This is the official implementation of the paper : "Visualizing hierarchies in scRNA-seq data using a density tree-biased autoencoder"
All requirements are found in the file requirements.txt.
You will additionaly have to install Speedrun. An installation guide is available at github.com/inferno-pytorch/speedrun.
The training takes place in two parts, first the pretraining and then the finetuning.
We assume that the data is named X.csv
and its folder is defined in the experiment's configuration.
In order to train a model, you can either create manually a configuration folder/files like in the folder experiments and then use the commands:
python <pretrain/finetune>.py <experiments_folder>/<experiment_name>
Or you can use an already existing experiment and use :
python <pretrain/finetune>.py <experiments_folder>/<experiment_name> \
--inherit <experiments_folder>/<reference_experiment_name>
Notice that here that the folder <experiment_name>
doesn't need to exist already
To modify this existing experiment you can use the command line parameters
--config.<config_element> <new_element_value>
As such, modifying the dimensions of the autoencoder in an experiment would look like
python <pretrain/finetune>.py <experiments_folder>/<experiment_name> \
--inherit <experiments_folder>/<reference_experiment_name> \
--config.model.kwargs.dims [<dim_1>,<dim_2>,...,<dim_n>]
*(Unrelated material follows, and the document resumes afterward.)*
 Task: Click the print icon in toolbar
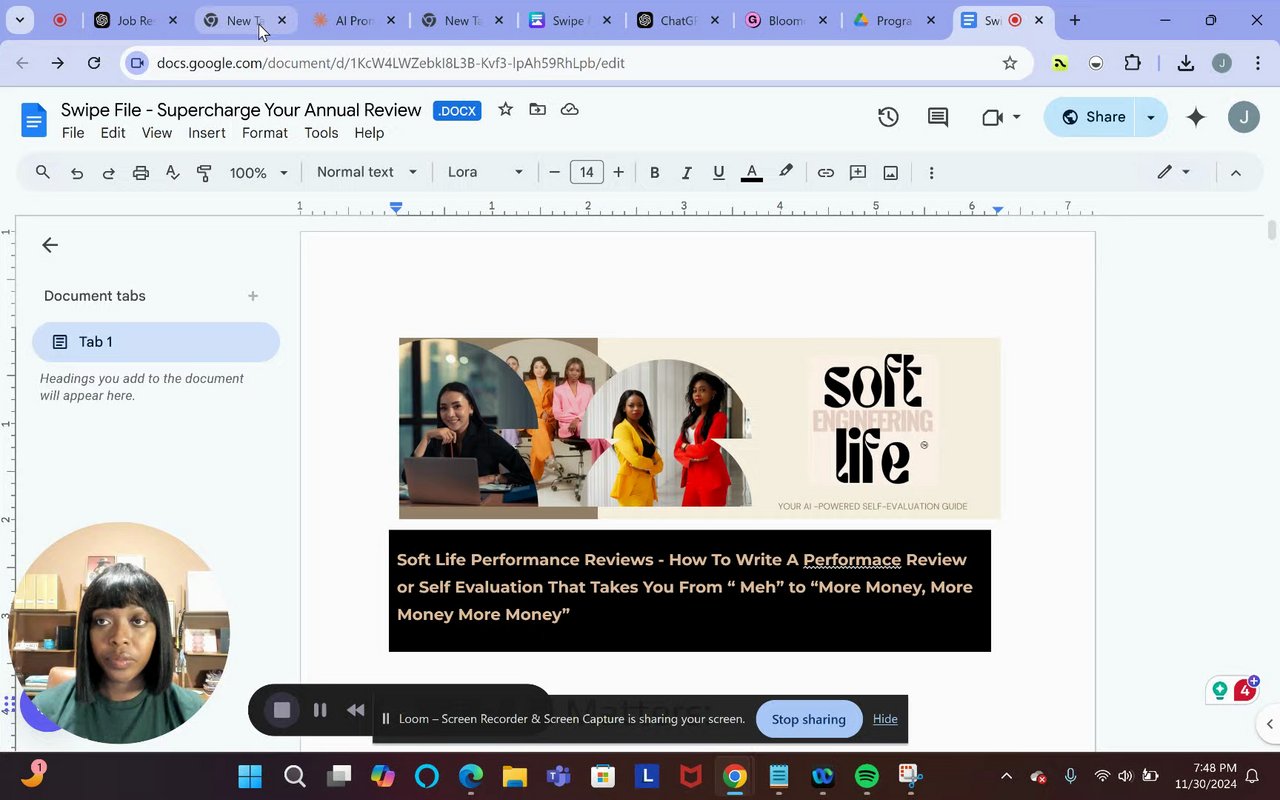[141, 173]
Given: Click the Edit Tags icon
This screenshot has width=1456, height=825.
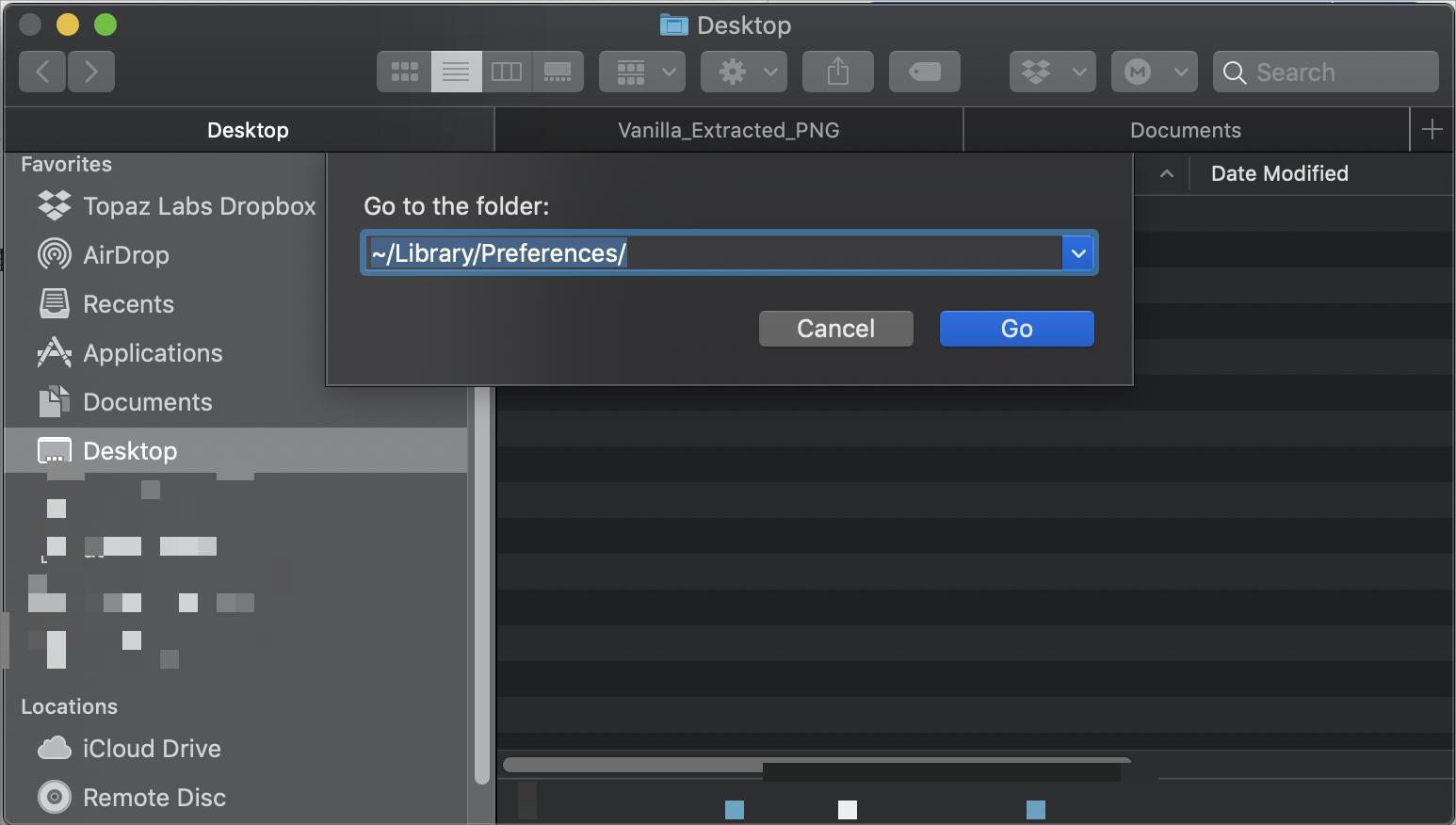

For more details regarding Speedrun's usage, please refer to github.com/inferno-pytorch/speedrun.
After the training, the final embedding is in the file experiments/experiment/embedding.csv
. Embeddings are also stored periodically during training, and logs are visualizable during training using Tensorboard. They are found in the folder experiments/experiment/Logs
.
We provide both template experiments and the configurations used to reproduce our results in folders experiments/<experiment>-<pretraining/finetuning>
.
Pretrained networks used to produce the figures in the paper are available on Google Drive
The preprocessed endocrine pancreas dataset is available at : GSE 132188
The raw dentage gyrus dataset is available at : GSE 104323
We will take a look at how to reproduce the experiment on the PHATE generated data.
The process is as follows :
python phate_data_generation.py
python pretrain.py experiments/phate-gen-pretraining --config.device cuda:0
python finetune.py experiments/phate-gen-finetuning --config.device cuda:0
python embedding_visualization.py --path experiments/phate-gen-finetuning
The first line creates the dataset and stores it in the folder data
.
The second one will pretrain the DTAE on the cgenerated data(data/X.csv
), on device cuda:0
. Feel free to use the appropriate device here.
Then the third will finetune the DTAE and produce the final embedding.
The fourth line is here to visualize in a very simple way the embedding obtained during training.